Yasemin Ecem Anagöz, bu spora kaç yıldır emek verdiğine yönelik de şöyle bilgi verdi:
“13 senedir ok atıyorum, 9 yaşında başladım. Bir sporla ilgilenmemi zaten ailem de ben de istiyorduk, sporu seven insanlarız. Bu konuda ailenin desteği çok önemli, ailenin bakış açısı. Bir spor arayışına girdiğimizde okçuluktaki madalyaların kare olduğunu gördüm, benim daha önce başka bir çok branşta madalyalarım vardı ama onlar yuvarlaktı. Okçuluğun madalyasının kare olduğunu görünce dedim, ‘Benim bunu kazanmam lazım’. Başladıktan sonra Türkiye rekoru kırmaya başladım. Sonra istediğim o madalyayı aldım. Tabii bu bana daha da haz verdi, artık profesyonellik dönemine geçtiğimde olimpiyatlara ilgim arttı. Diğer sporların sistemlerinin nasıl olduğunu gördüm ve okçulukta her hangi bir engel bariyerinin bulunmaması benim çok hoşuma gitti.”

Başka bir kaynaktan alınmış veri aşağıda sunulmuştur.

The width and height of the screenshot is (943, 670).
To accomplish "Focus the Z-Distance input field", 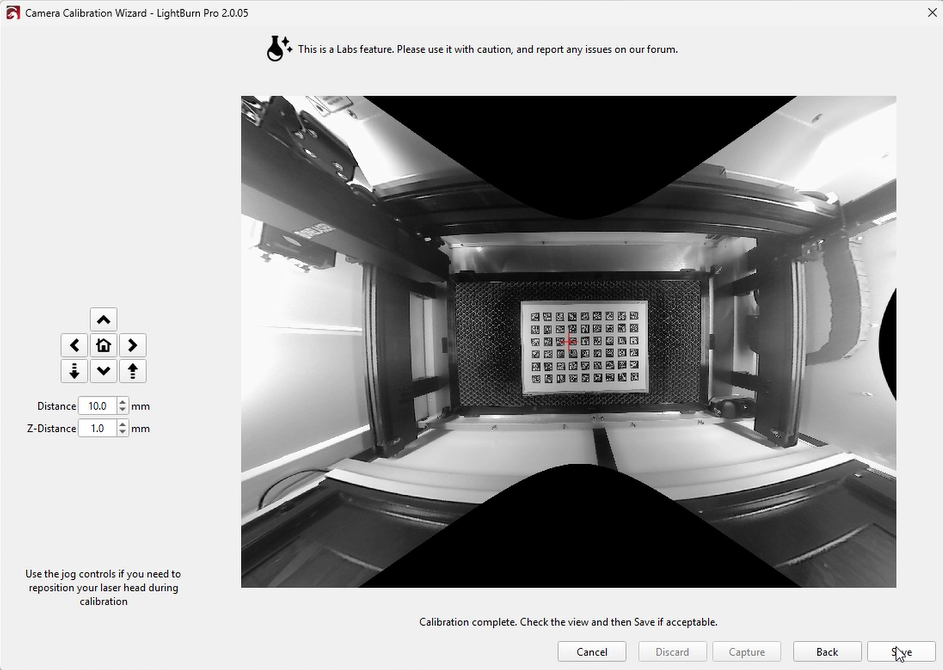I will click(97, 428).
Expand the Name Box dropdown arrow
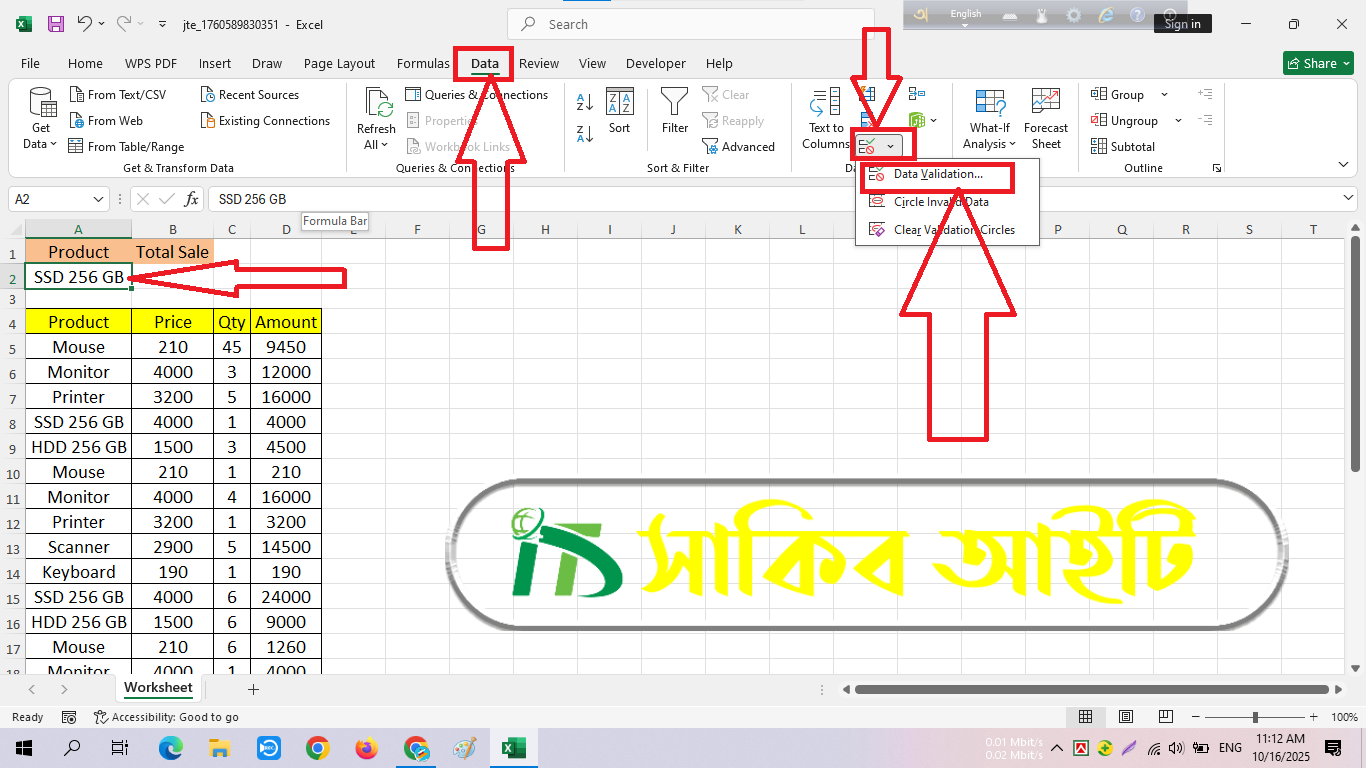The width and height of the screenshot is (1366, 768). [98, 199]
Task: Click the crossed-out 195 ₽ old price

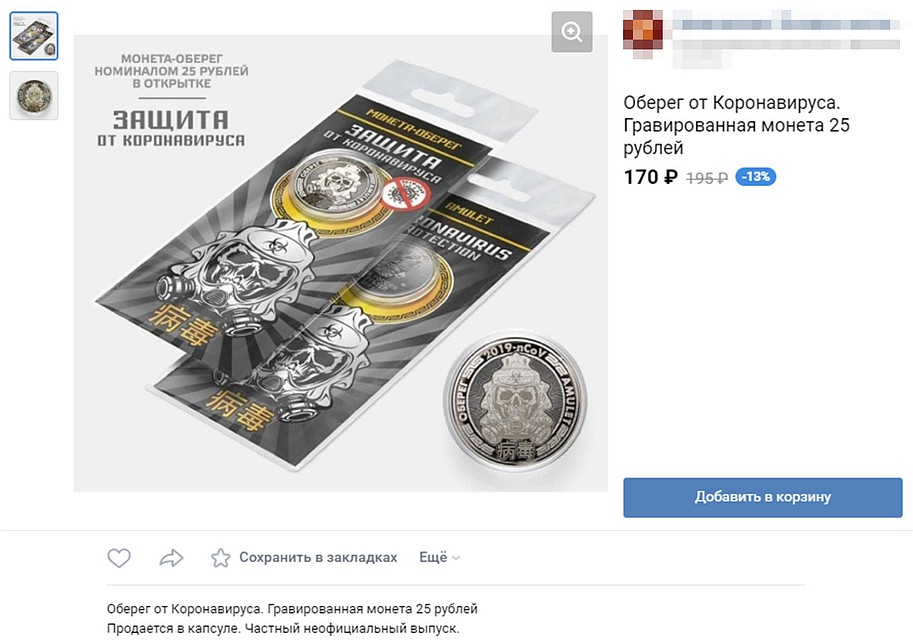Action: (707, 178)
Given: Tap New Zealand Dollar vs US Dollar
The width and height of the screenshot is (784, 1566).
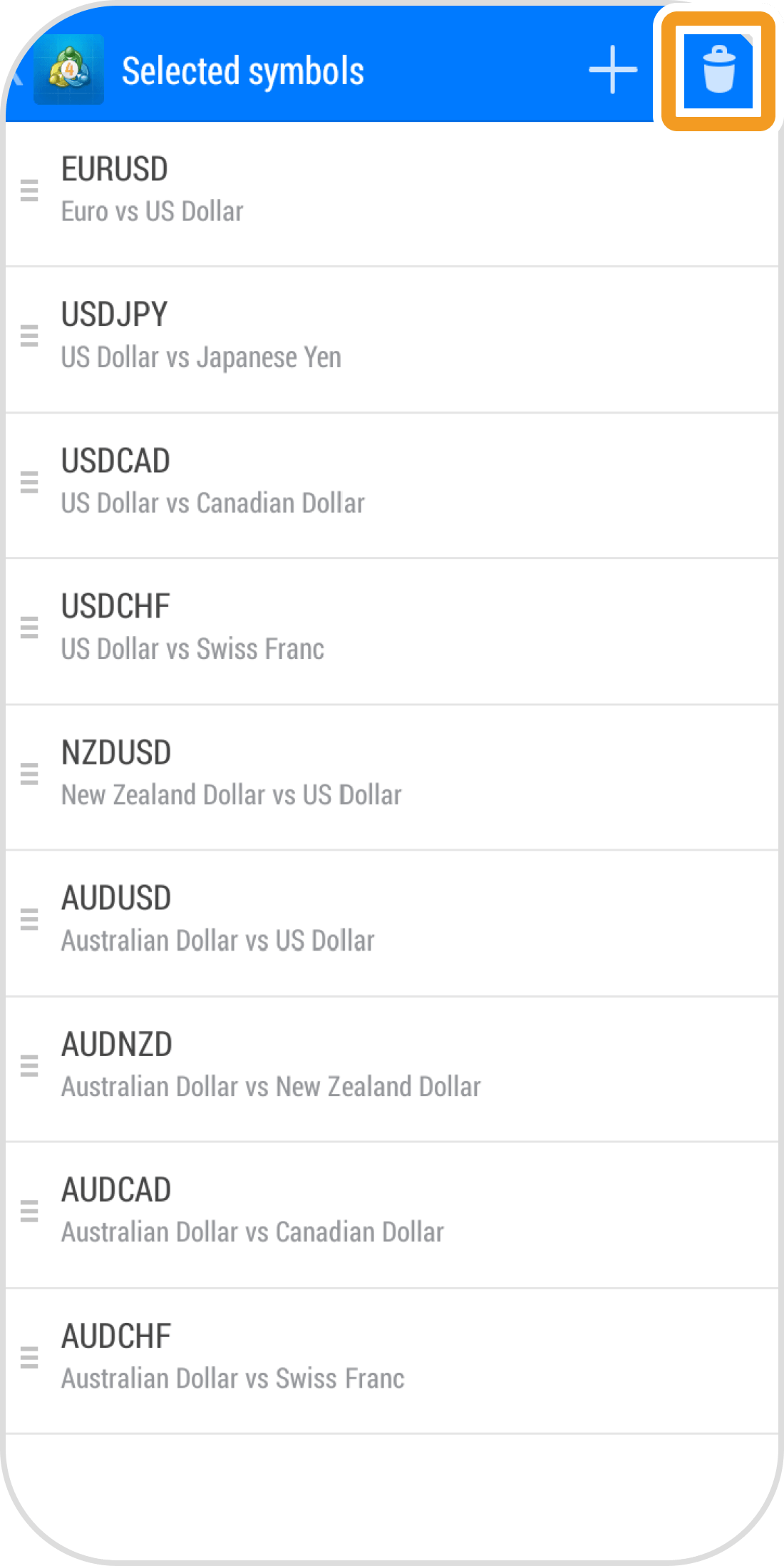Looking at the screenshot, I should pos(232,795).
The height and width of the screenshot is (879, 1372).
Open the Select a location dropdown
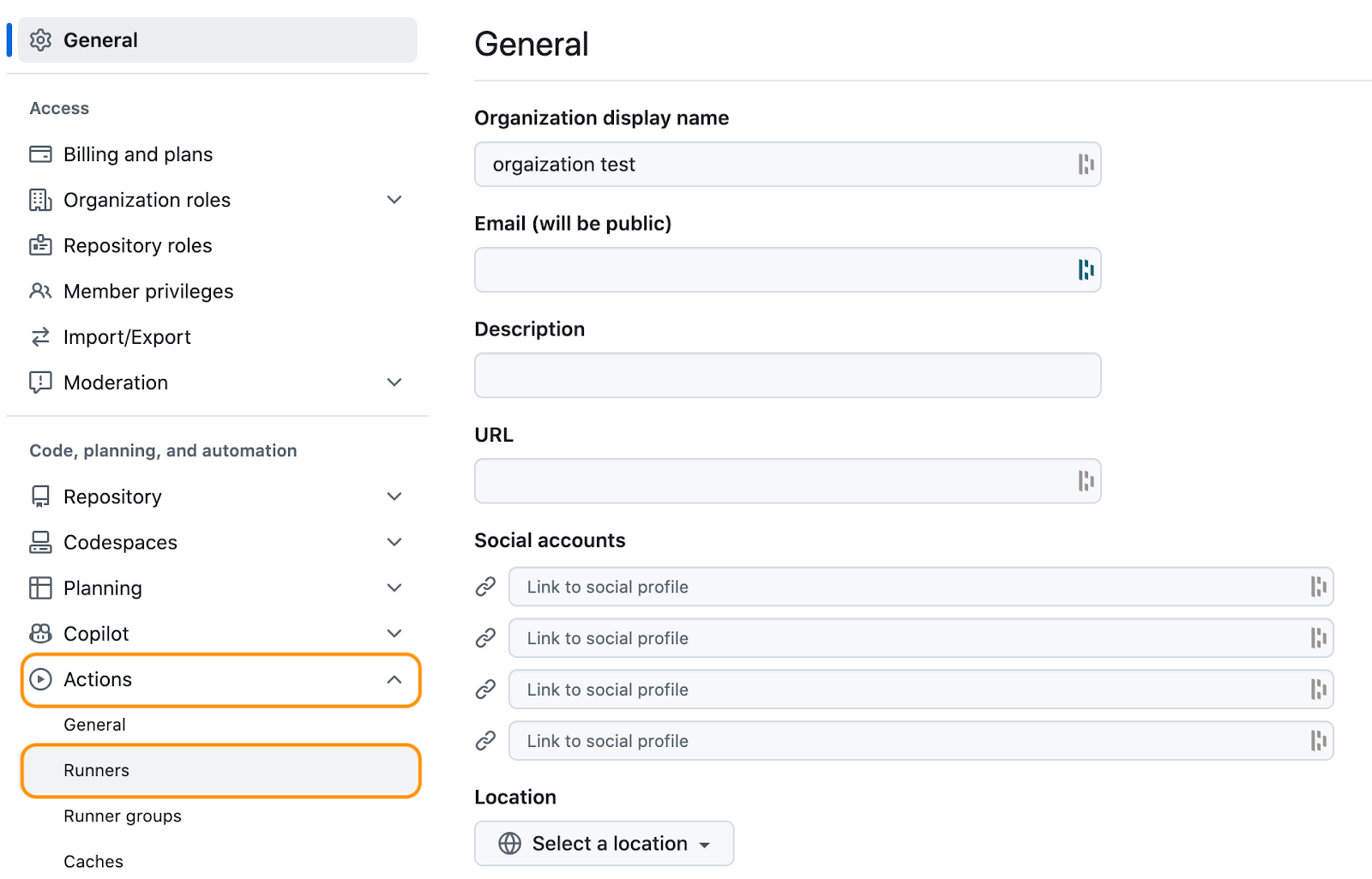[x=605, y=844]
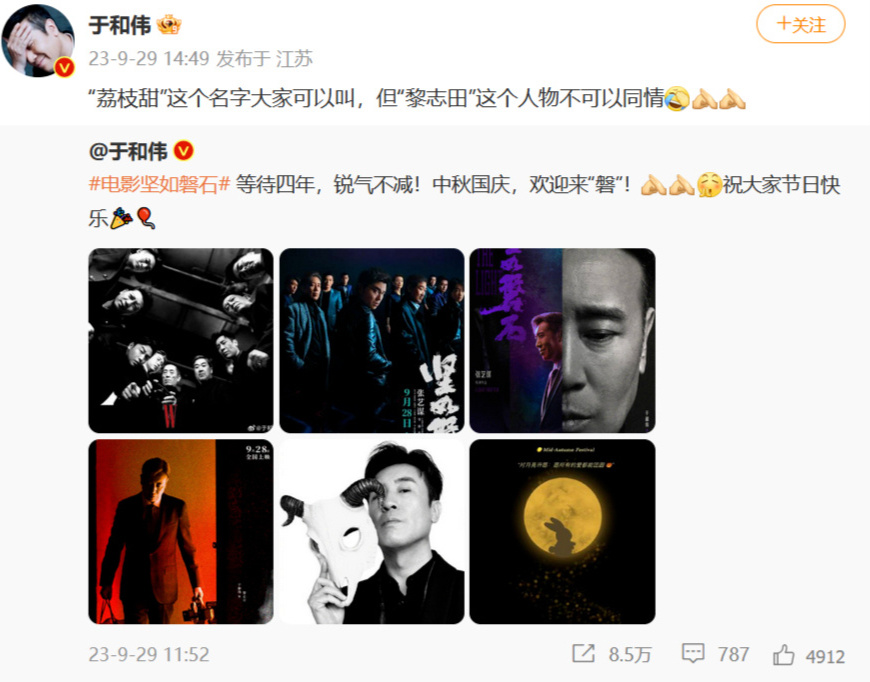
Task: Open the 于和伟 username at top
Action: pos(120,25)
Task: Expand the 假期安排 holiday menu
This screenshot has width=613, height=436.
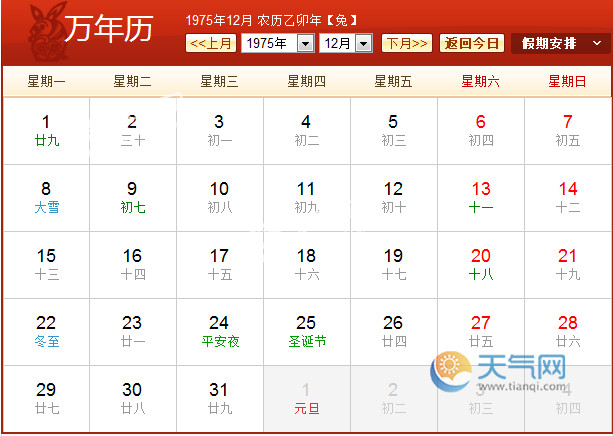Action: point(560,43)
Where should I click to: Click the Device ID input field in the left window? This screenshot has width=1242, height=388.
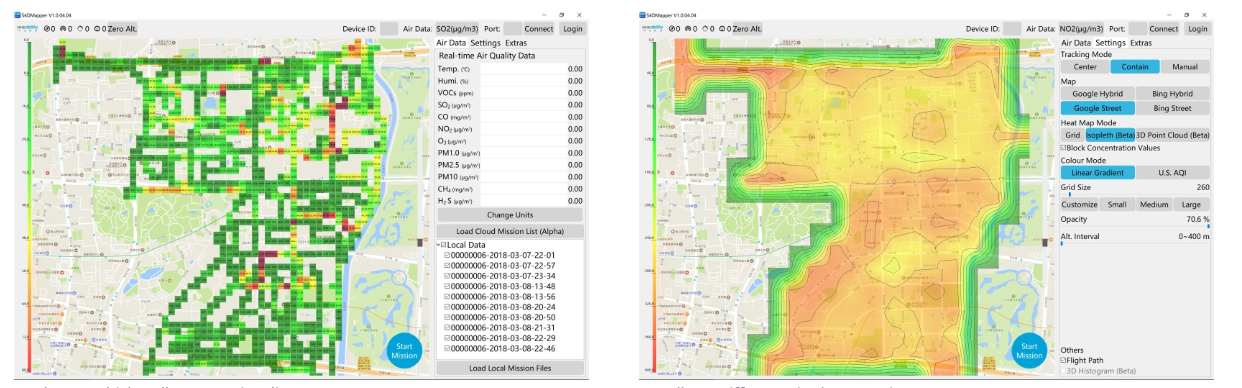389,29
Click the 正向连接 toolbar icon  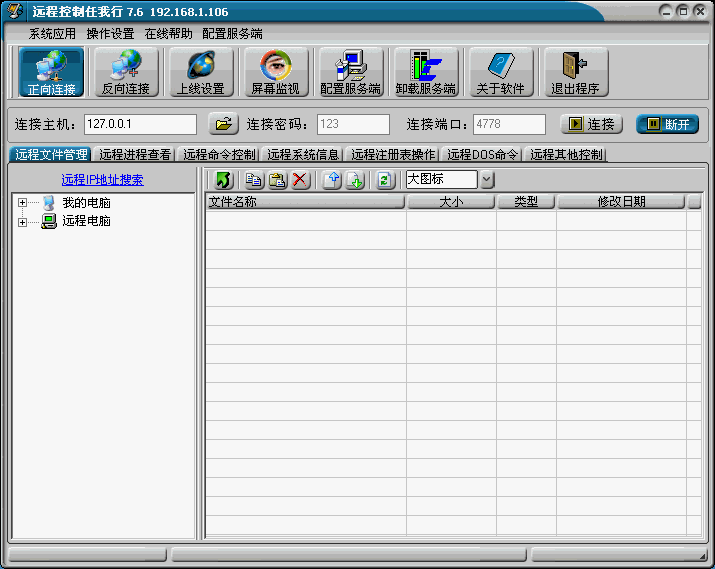coord(51,72)
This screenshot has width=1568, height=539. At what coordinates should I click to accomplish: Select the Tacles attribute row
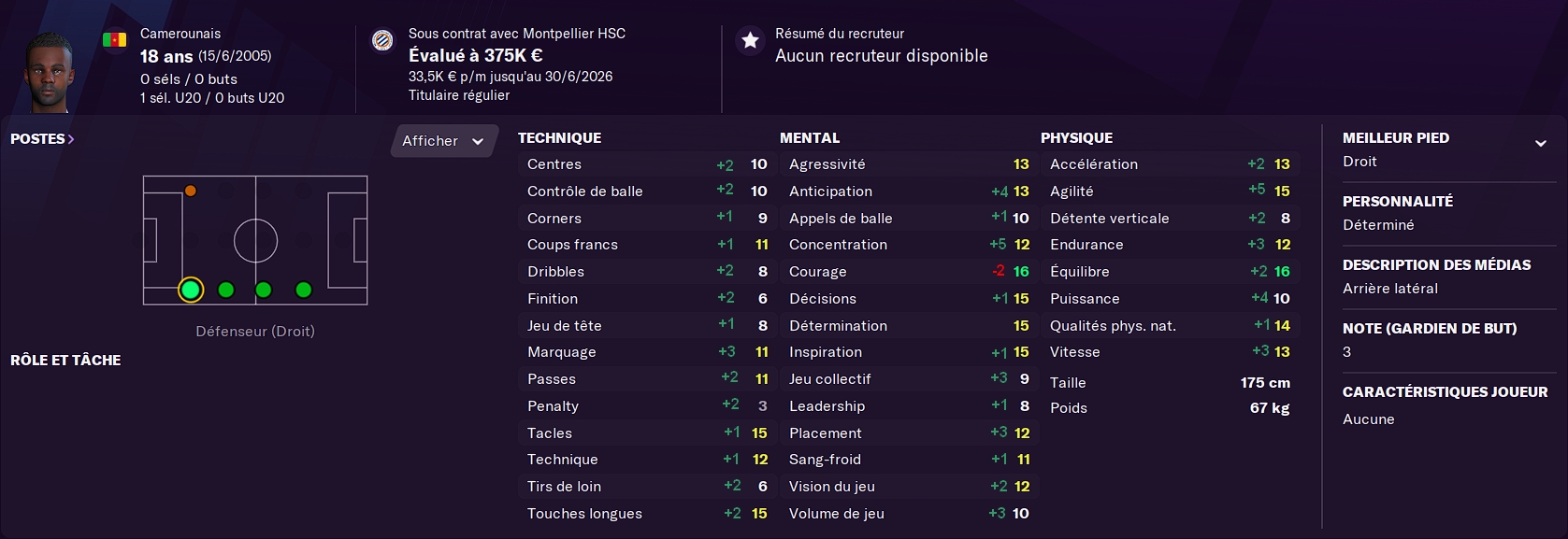(647, 433)
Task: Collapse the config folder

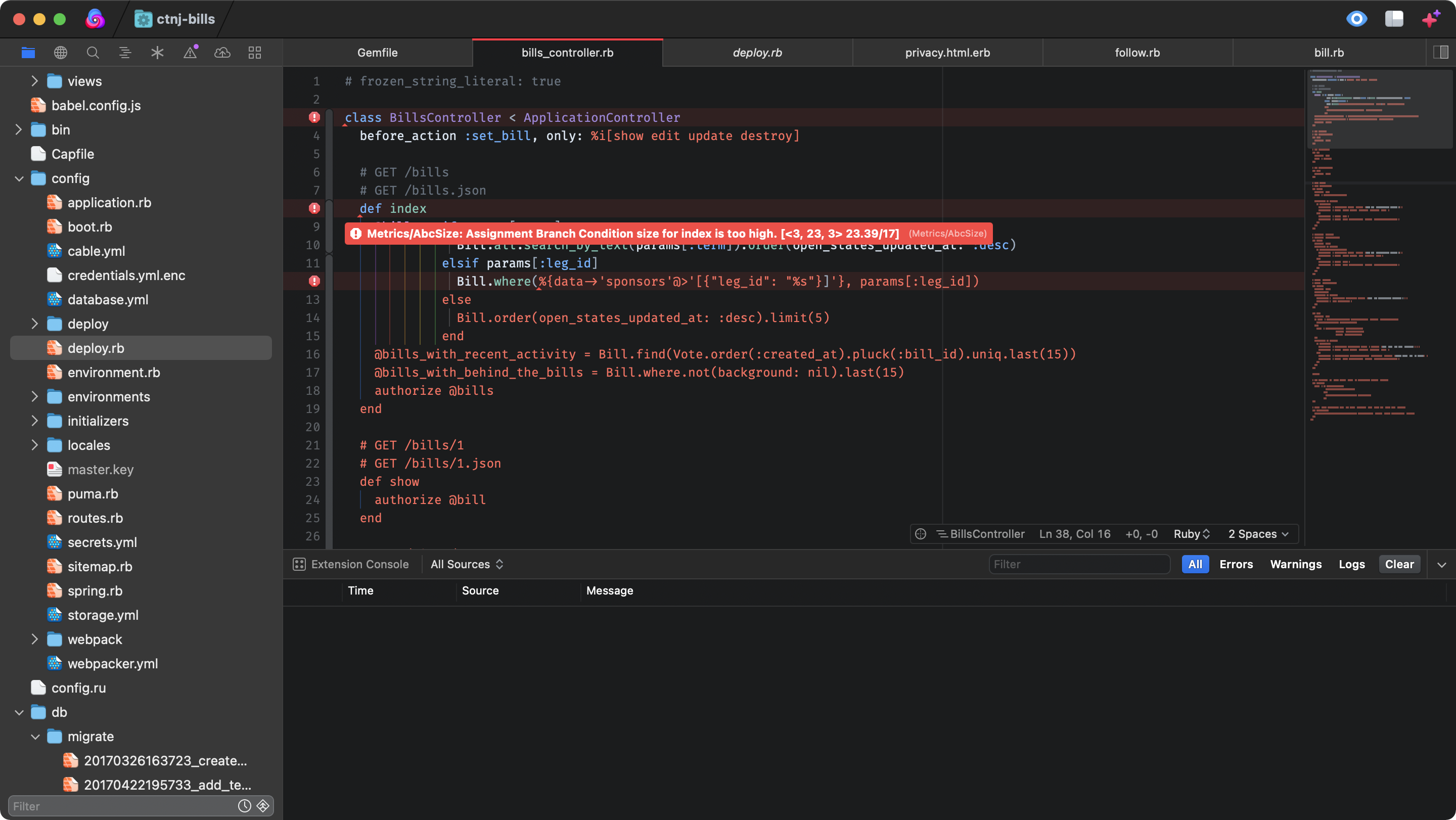Action: coord(19,178)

Yasemin Ecem, bundan sonraki hedefleri için de “Hedefimiz Paris, ama öncesinde Avrupa ve dünya şampiyonlukları var. Bireysel olarak iyi sporcularız, bir çok kıdemli madalyamız var. Bundan sonra takım halinde de madalya kazanacağımızı düşünüyorum, çünkü Mete’nin kazandığı madalya güzel bir açılış oldu ve herkese bazı şeylerin yapılabileceğinin göstergesi oldu. Bu inançla devam ettiğimiz sürece okçuluk federasyonu ve milli takım olarak çok daha iyi yerlere geleceğimizi düşünüyorum.” değerlendirmesinde bulundu.